Deploy hook failure doesn't make certbot renew command fail

Am I correct that when certbot renew is run with --deploy-hook option and the script in the hook fails (exit code != 0), then certbot still exits successfully (wih exit code 0)?

If that's correct - does it have any reason?

I am currently parsing certbot renew command output just to find out if it successfully uploaded my certificate to Google Cloud just because if the upload script in deploy hook fails, I don't find it out from exit code of certbot.

Example:
certbot renew --cert-name my.domain.com --deploy-hook "false"

Expected exit code: 1
Got exit code: 0

certbot 1.9.0

2 Likes

Yes. The only thing Certbot will do in these cases is print a warning along with its error output.

A singular exit code can be a little complicated.

For example, if multiple certificates are renewing at the same time, but only one of their --deploy-hooks fail, it's impossible to convey that using only an exit code. One could make the argument that the exit code should be non-zero if there are any failures, but it has the same problem of being all-or-nothing. (And I think probably it should have been done that way to begin with).

If anybody has good ideas on improving the handling of failed hooks, we'd be happy to hear them.

4 Likes

Also with --quiet enabled? B/c I recon you'd like to know something goes wrong in a cronjob.

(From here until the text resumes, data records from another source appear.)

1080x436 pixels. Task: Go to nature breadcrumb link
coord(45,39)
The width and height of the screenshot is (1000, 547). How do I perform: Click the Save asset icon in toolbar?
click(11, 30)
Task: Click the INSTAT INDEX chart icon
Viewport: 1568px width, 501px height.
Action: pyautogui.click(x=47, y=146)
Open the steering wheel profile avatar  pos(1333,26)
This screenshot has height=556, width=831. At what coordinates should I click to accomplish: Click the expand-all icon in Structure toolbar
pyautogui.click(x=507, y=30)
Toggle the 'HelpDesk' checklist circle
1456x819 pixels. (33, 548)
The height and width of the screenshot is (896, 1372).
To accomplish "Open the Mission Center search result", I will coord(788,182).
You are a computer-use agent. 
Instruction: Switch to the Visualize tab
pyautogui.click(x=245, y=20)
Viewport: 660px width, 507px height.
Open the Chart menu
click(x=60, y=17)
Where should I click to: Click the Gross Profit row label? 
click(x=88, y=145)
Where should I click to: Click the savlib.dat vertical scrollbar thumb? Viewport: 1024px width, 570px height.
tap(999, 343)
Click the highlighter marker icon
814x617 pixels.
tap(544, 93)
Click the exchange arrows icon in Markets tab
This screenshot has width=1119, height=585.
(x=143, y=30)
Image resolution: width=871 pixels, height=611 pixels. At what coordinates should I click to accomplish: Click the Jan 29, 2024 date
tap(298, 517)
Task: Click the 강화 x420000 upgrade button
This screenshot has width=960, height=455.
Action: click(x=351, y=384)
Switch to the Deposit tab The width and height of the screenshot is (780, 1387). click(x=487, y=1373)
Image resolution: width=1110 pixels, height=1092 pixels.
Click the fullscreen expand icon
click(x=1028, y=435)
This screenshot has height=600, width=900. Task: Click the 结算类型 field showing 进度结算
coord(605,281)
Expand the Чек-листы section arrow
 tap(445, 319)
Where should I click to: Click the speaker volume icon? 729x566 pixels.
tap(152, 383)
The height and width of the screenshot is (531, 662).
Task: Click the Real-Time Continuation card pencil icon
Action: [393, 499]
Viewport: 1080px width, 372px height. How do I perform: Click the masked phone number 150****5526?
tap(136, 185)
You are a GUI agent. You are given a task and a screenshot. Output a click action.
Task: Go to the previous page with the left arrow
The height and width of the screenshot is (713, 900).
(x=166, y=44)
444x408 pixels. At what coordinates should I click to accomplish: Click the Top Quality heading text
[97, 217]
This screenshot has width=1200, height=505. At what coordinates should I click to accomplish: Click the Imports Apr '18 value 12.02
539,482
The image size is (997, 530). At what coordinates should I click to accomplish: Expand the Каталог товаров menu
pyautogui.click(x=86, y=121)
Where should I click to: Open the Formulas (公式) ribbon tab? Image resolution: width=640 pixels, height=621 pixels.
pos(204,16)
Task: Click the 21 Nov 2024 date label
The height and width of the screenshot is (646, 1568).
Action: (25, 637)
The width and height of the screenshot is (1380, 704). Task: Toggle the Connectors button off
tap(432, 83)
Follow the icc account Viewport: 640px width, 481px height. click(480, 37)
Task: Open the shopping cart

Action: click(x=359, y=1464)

Does certbot get a non-zero exit code too, when a hook fails?

3 Likes

Yes, it will appear in cron output even with --quiet.

No, which is what I think OP is asking about.

4 Likes

I think that exit codes are pretty clear in definition. 0 code means success, all other exit codes are error ones. If there is a part of certbot run that failed (the hook) I would expect certbot not to exit with 0.

And cron is exactly the place where it is important. Nobody checks the output when everything goes well. You usually check it after you get notified about the failure (triggered by the exit code).

If not implemented the way I described here it forces users to parse the certbot output to check whether certificates were actually deployed and that's pretty ugly, prone to errors etc.

2 Likes

Is this the case?

cron sends any output regardless of exit code:

When executing commands, any output is mailed to the owner of the crontab (or to the user named in the MAILTO environment variable in the crontab, if such exists).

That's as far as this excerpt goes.